World laboratory researchers with a MD degree generally do not receive a research methodology manual for their training. They are trained one to two or more years mainly in exact sciences, molecular biology, statistics, computing, philosophy, and so on, to obtain the Ph.D. degrees, usually with basic but sometimes with applied theses too. Tutors and concrete research articles their guide. The heart of their research methodology is the experimental method assisted by biometrics techniques. Sanitary researchers with MD degrees, also make theses for MPH, MSc and/or Ph.D. degrees. They also get some guidance from tutors and research articles, but they have epidemiological and social --observational-- research method manuals based on biostatistics, and social statistics. They train one to two or more years, mainly in mathematics, social sciences, management, epidemiology, statistics, computing, philosophy, and so forth. They make few basic and much applied and participative research [20]. Clinical investigators with MD’s, usually do not study any clinical research methodology manual, except generalists in UK [30], and trialists in USA, Europe, and Japan (of its elements [31] and ethics), and have a powerless training to make MSc or Ph.D. degree theses since the undergraduate or postgraduate [15]. They are neither so guided by tutors or research articles. They received knowledge and skills of their specialties with or without clinical epidemiology, making neither research without the domain of the whole medical nor clinical research methodologies, which unfortunately are still only identified with biostatistics and computing.
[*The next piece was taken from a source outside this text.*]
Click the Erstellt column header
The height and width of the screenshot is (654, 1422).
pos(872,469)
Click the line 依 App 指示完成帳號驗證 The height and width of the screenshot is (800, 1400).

The most general methodological problem that has been dragged by medical sciences is that most investigators in clinic, health system and laboratory have never seen clearly which are the central objectives and methods of modern scientific research. They still have not grasped well the concept that ideas come first and observational and experimental studies come later; that innovative ideas (scientific conjectures and hypotheses) are the sine equa non of progress in science [32], not useless philosophy. Yet they are not aware that the understanding of scientific facts with data derived from them, is only possible through the directing and ordering role of hypotheses of low, medium and high theoretical levels [14], originated generally through the use, first, of clinical judgment, interpretative and other qualitative methods of research in one subject or group of less than the so underrated ten subjects. Thus, to begin understanding a reality in the specific context of a concrete study the latter methods acquire much importance [10,11]. The dominant positivist paradigm must be complemented with the interactionist and constructivist paradigms as physics with chaos theory have been doing recently. Progressively, the dichotomized scientific research paradigms are becoming less divided [13].
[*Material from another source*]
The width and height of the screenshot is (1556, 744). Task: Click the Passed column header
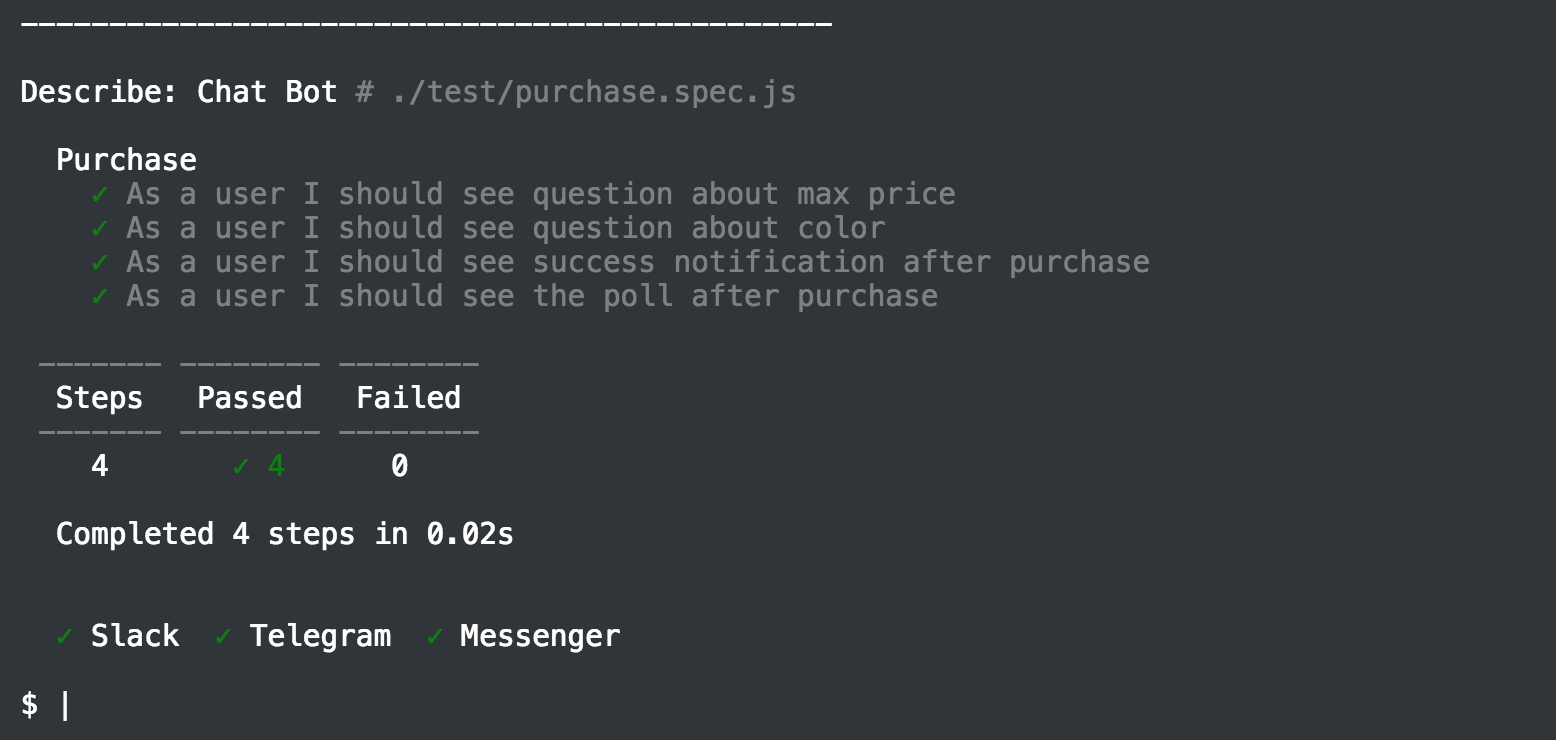(250, 398)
There is a gap between the traditional role and models of classic disinterested, value-free - basic research, knowledge-driven, and the hired hand, consultancy - commissioned research, client-driven. Since the 18-century when the idea to provide medicine with the unit of physics surged [33], scientific medicine has hauled the methodological need to enrich those models of scientific research. This could be seen as to develop a model of new principle-directed, virtually fact-free - inductive research, synthesis-driven, which allows in the future the use of new hypotheses derived, value-laden beginning - deductive research, analysis-driven model, by analogy with the mature natural and social sciences. Therefore, over the basic and applied research developed by the hypothetical-deductive method, could be formulated subsequently by an axiomatic-like method, derived hypotheses to be proven factually [13]. However, with the development of such models, skepticism about their necessity, usefulness, and theoretical and practical difficulties, have always existed [34].
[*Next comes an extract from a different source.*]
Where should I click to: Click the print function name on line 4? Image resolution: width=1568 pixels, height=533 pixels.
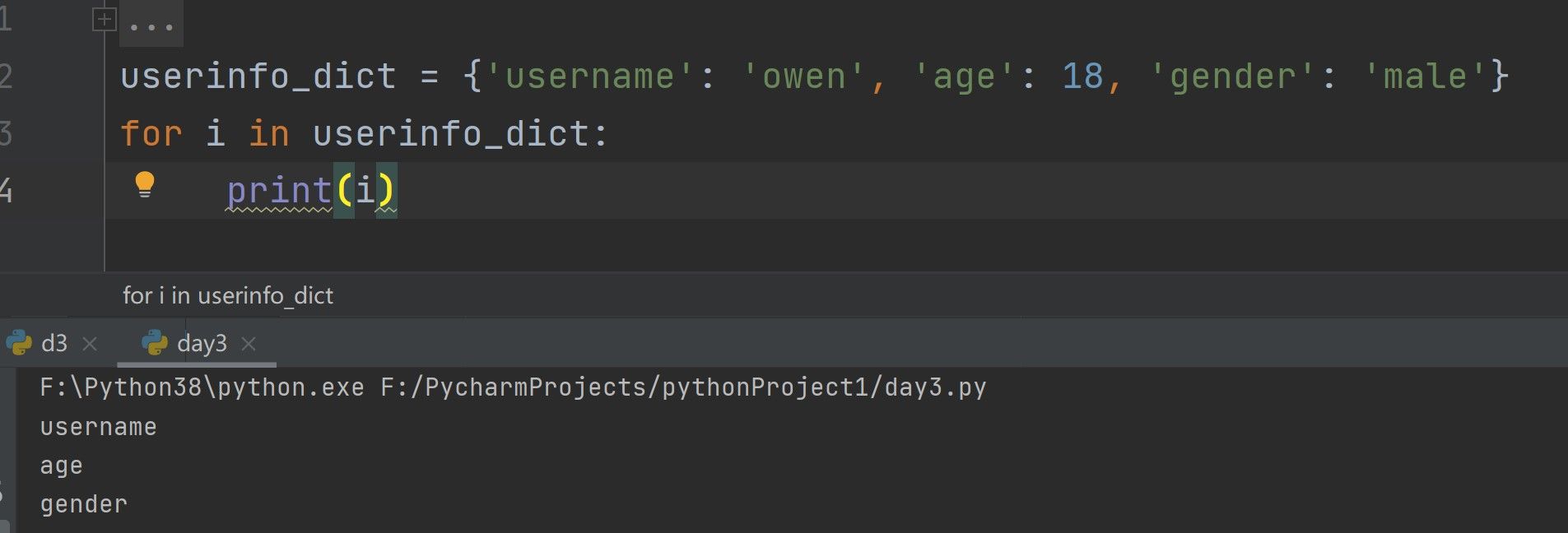click(279, 191)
Nevertheless, this would be possible only if horizontal research about the non proportioned more used factual-inductive, hypothetical-deductive and quantitative methods, were also performed in order to established a balance with the scarcely utilized inductive-axiomatic, axiomatic-deductive, interpretative and qualitative methods, still not integrated, in a whole domain of medical methodological knowledge [13]. To achieve the unification of vertical research methodologies, it is also necessary to stress on the methods used less explicitly in mature sciences, for instance in modern physics and economics, to generate new scientific hypotheses conceptually, from high-theoretical level down to low-theoretical or empirical level --much before the operational step with the auxiliary statistical hypothesis tools--, within a unique methodological system, to increase medical, sanitary, social, and economical effectiveness of research.

At present, clinical research has been remained as an interface sort of research, with lack of man wholeness and healthfulness content, of secondhand knowledge extension and technology translation to clinical practice in hospitals and communities, generated in the research laboratories [26]. Clinical research has practically lost the direction of medical research as a whole and even clinical research per se that it had until early in the 20th-century. To this crisis in its internal logic of progress has contributed far beyond external factors, the stress in the thought that medicine is only a non-classical science of particulars [35]. This has aborted the enormous heuristic potential of the clinical researcher and even of the studious practitioner to generate new medical scientific hypotheses not only in diagnosis and therapy, but in etiopathogeny, prevention and rehabilitation too. Clinical judgment has solely stayed and been perceived as a simple practical application of the hypothetical-deductive scientific method with the aid of probabilities to patient care [8,9,35,36], but without any possibility to formulate at least as primitively as before law-like generalizations to medicine as also a science of generals. To solve all these situations, along with the ideas of the individualized care of each patient [25], new integrative ideas about the achievement of general knowledge have to be developed too.

A Unified Methodological System of Medical Scientific Research

To understand how to develop a unified methodological system of medical scientific research, the first thing is to place this matter in its historic and logic context in a brief way. Medical sciences were born as a result of the use on the patients of the clinical judgment method, which from its very beginnings has been a more qualitative than quantitative method [7,8]. Then, the differentiation of medical science in clinical, health and laboratory sciences began with their respective scientific investigations and methods [13,26]. To date medical sciences have been developed as more theoretical or as more practical sciences with the important assistance from many mature sciences like physics, and even immature ones like psychology. The union of physicians with physicists, chemists, biologists, psychologists, sociologists, mathematicians, and so forth, has made crucial contributions to medical science progress in the opportune moments [5].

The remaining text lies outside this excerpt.